■ AIM OF THE TASK: All lines below between the line with "The height and width of the screenshot is (812, 1469)." and the line with "the clinic's Instagram", including both, must be copied exactly, and the pictures must be omitted.

■ TASK DATA:
= Beginning of Section =
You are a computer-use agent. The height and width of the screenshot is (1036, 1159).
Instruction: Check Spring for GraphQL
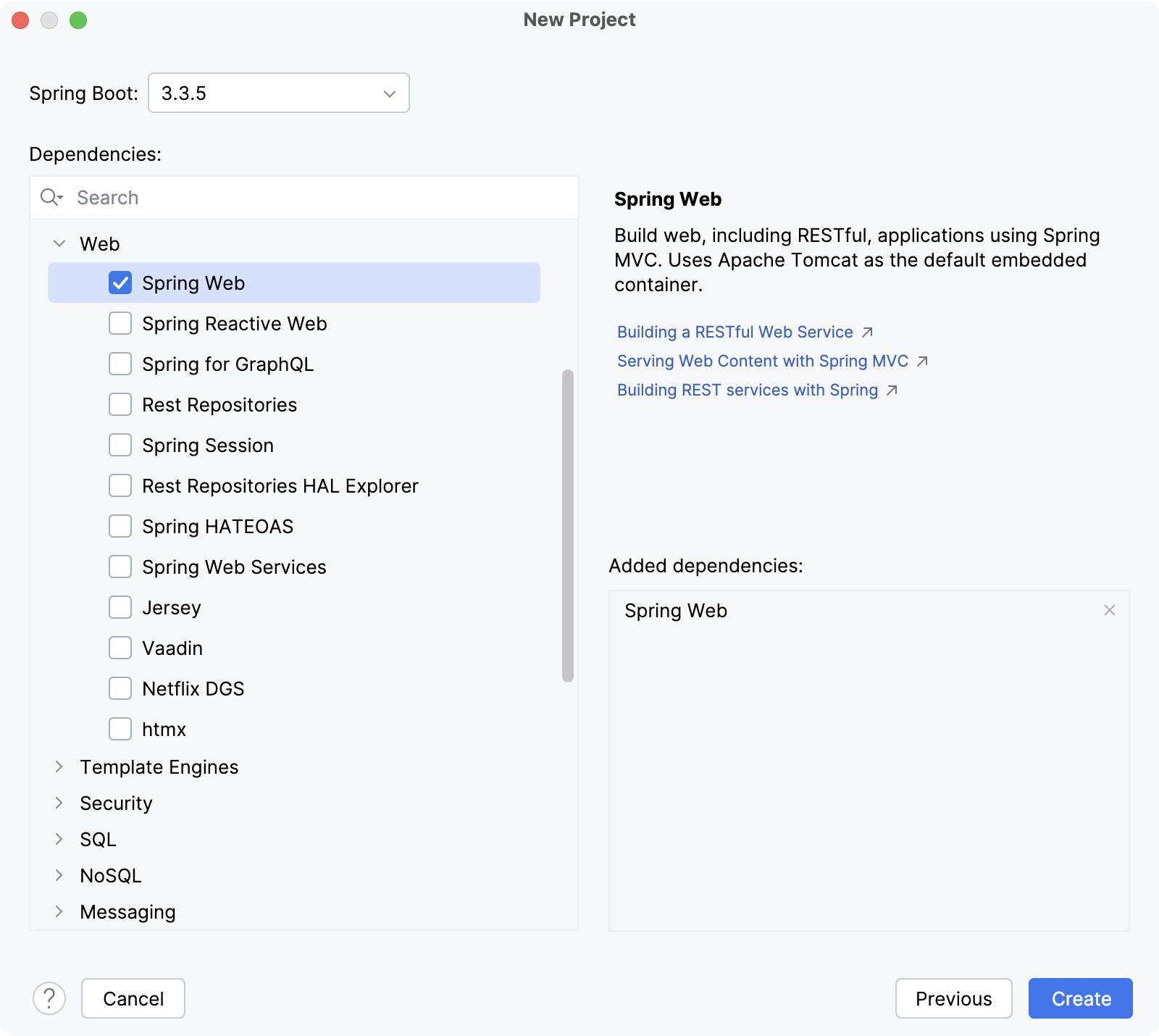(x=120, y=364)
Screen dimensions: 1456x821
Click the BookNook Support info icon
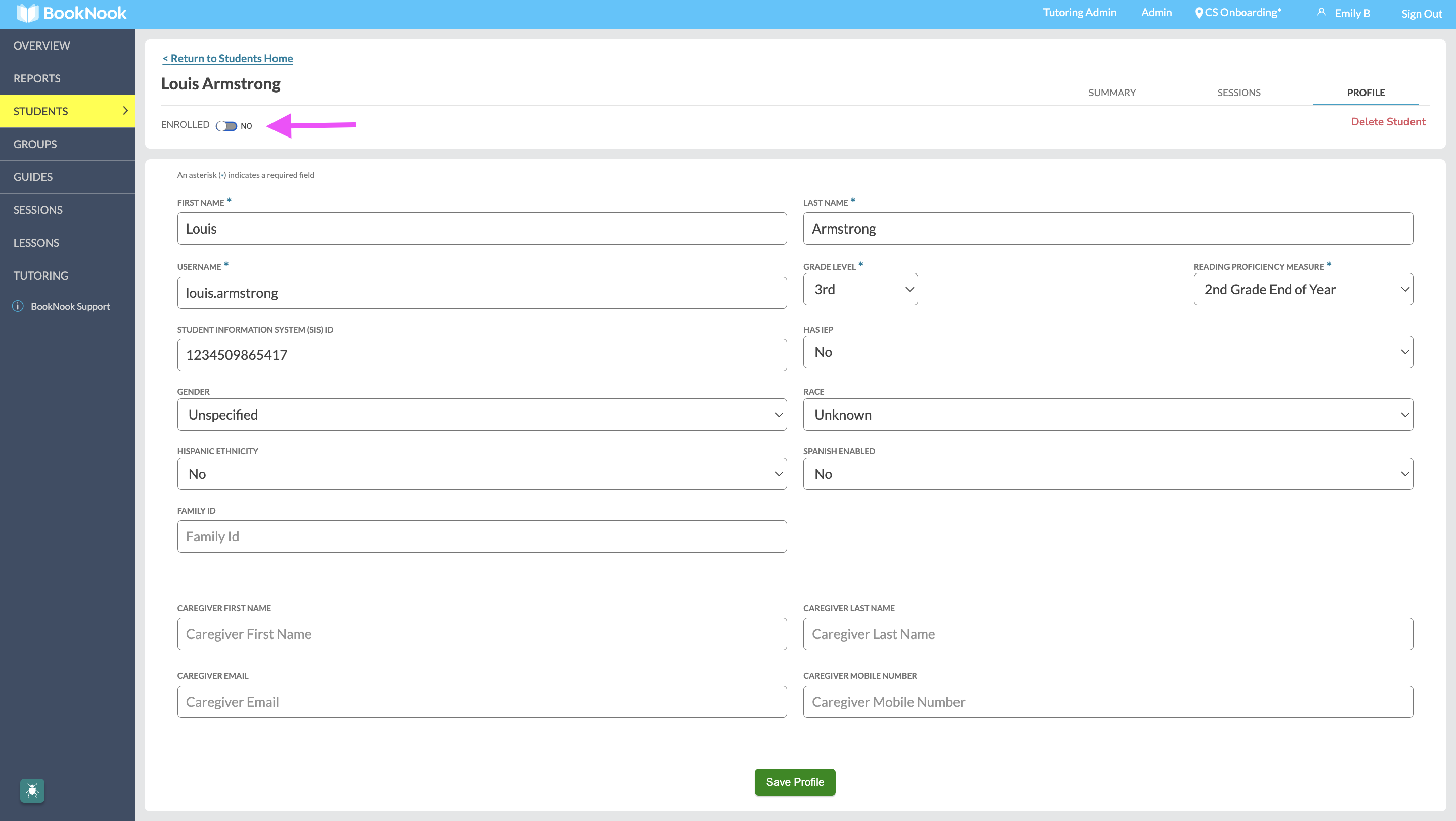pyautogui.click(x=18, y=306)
= End of Section =
= Beginning of Section =
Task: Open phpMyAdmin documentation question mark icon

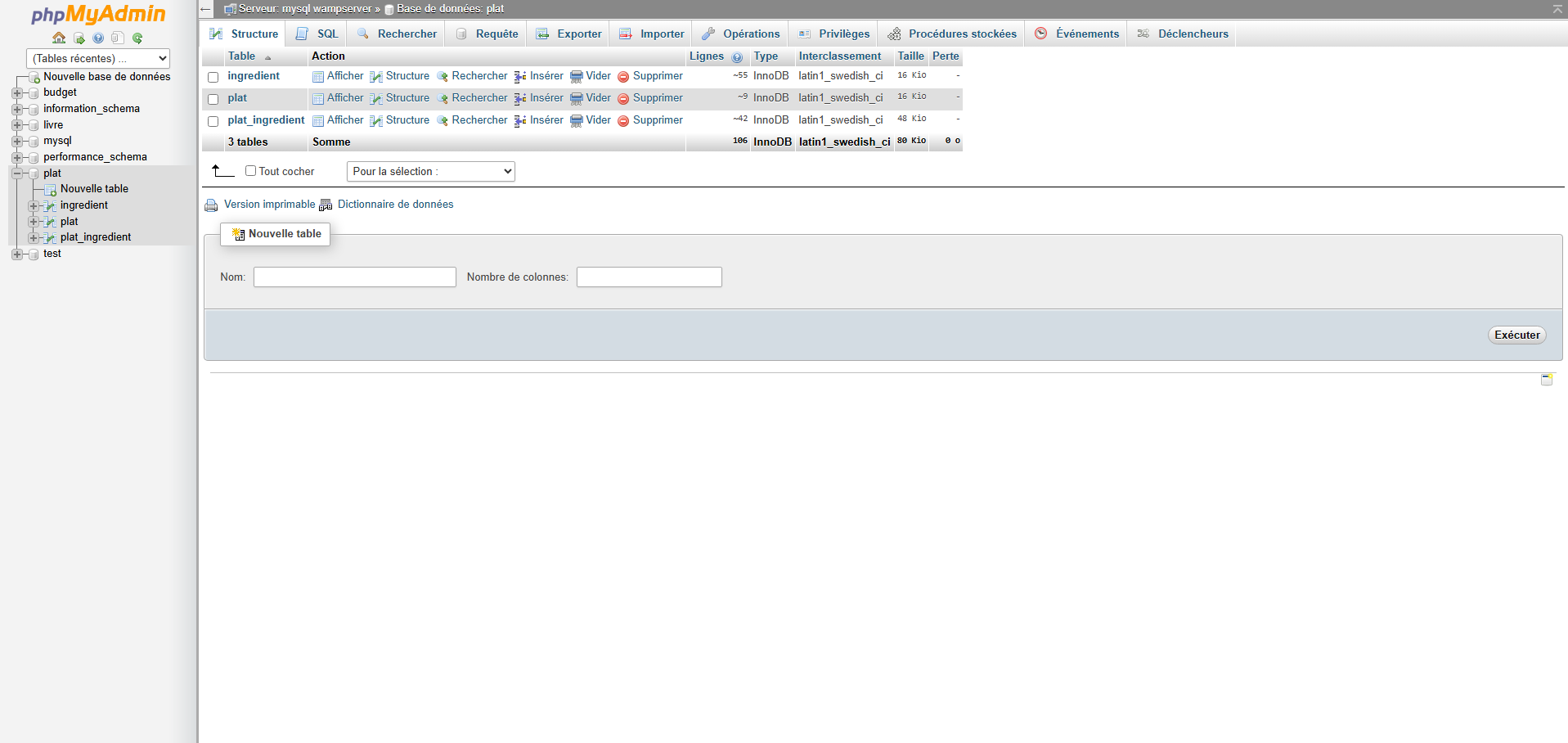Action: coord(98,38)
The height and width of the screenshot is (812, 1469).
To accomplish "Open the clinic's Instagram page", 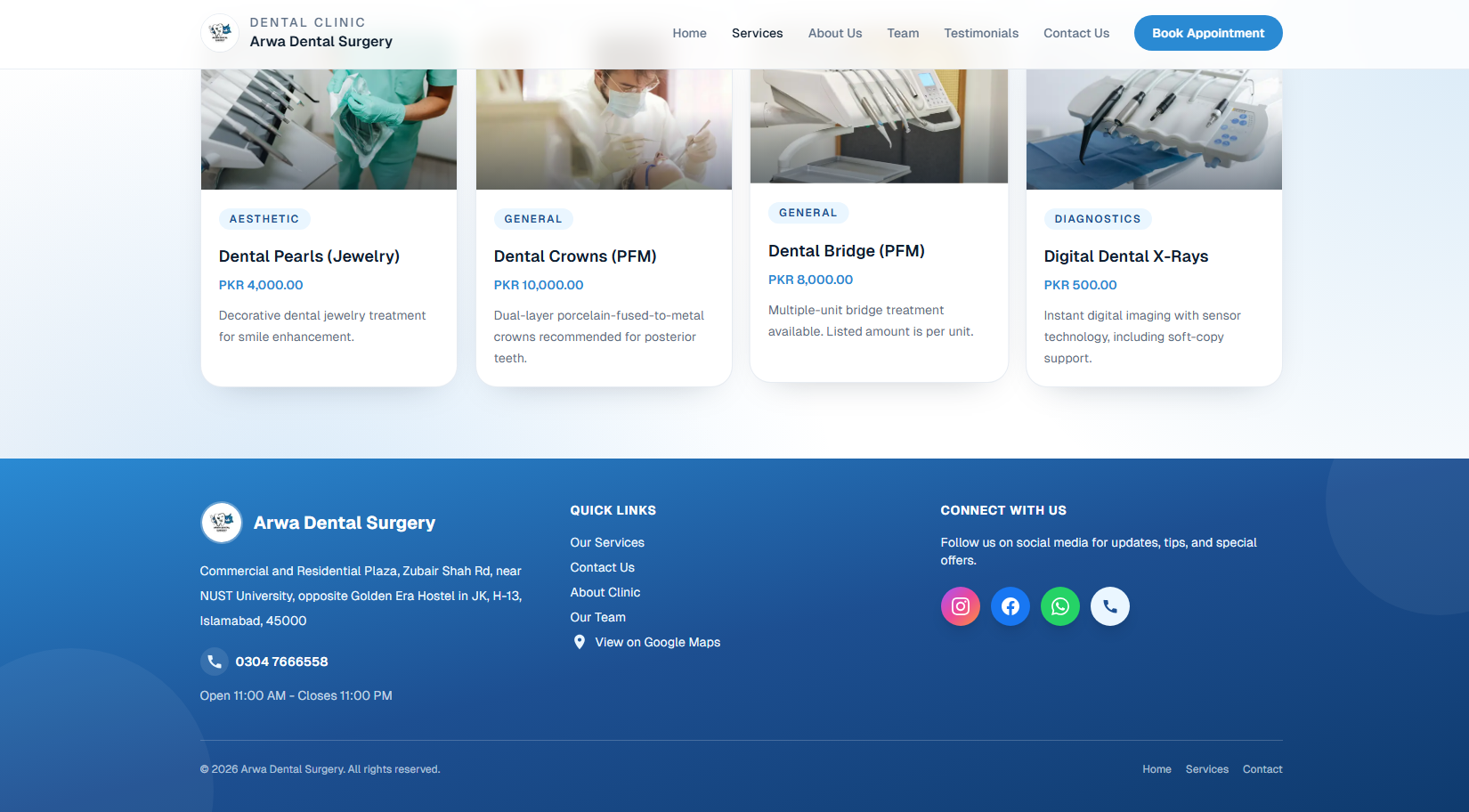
= End of Section =
■ SOLUTION TO THIS EXERCISE:
The height and width of the screenshot is (812, 1469).
To accomplish "Open the clinic's Instagram page", 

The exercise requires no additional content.